(Paris) La France traverse une nouvelle zone de turbulences politiques après la démission du premier ministre Sébastien Lecornu, survenue lundi, seulement 27 jours après son entrée en fonction. L’Élysée a annoncé mercredi soir qu’Emmanuel Macron désignera un nouveau chef de gouvernement « d’ici 48 heures », au terme de consultations menées pour éviter une dissolution de l’Assemblée nationale.
M. Lecornu, missionné pour conduire des « négociations de la dernière chance » avec les forces politiques, a estimé que les conditions étaient réunies pour une nomination rapide, affirmant que « les perspectives de dissolution s’éloignaient ». Sur la chaîne publique France 2, il a toutefois écarté l’idée d’un retour à Matignon, se présentant comme un « moine soldat » ayant « tout essayé ».
La crise se déroule sur fond de vives tensions autour de la réforme des retraites, adoptée en 2023 mais toujours contestée. Une suspension, évoquée par l’ex-première ministre Élisabeth Borne, divise le camp présidentiel entre partisans d’un compromis et défenseurs de l’héritage d’Emmanuel Macron. Le coût budgétaire d’un tel geste, estimé à plusieurs milliards d’euros, alimente les désaccords.

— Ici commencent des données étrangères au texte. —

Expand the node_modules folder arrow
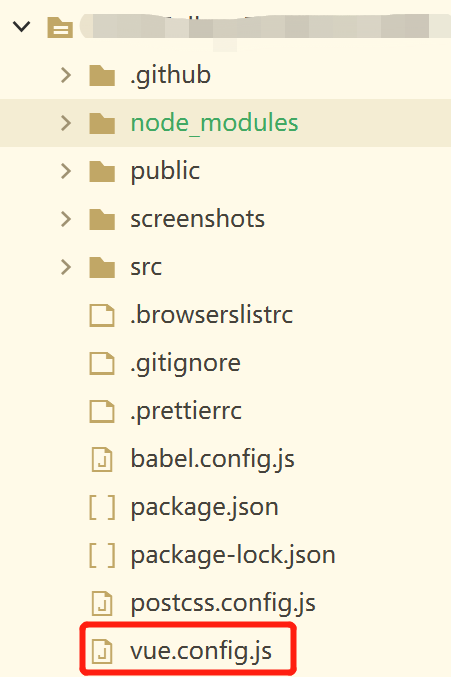The image size is (451, 677). click(66, 123)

En parallèle, le Rassemblement national réclame une dissolution immédiate. Marine Le Pen a promis de « censurer tous les gouvernements » jusqu’à obtenir des élections anticipées, tandis que Jordan Bardella appelle à « en finir avec les tractations ».
Avec une Assemblée éclatée en trois blocs et une dette publique dépassant 115 % du PIB, le président Macron joue une partie délicate. Sa décision sur la nomination du prochain premier ministre, attendue d’ici deux jours, sera déterminante pour tenter de restaurer la stabilité politique.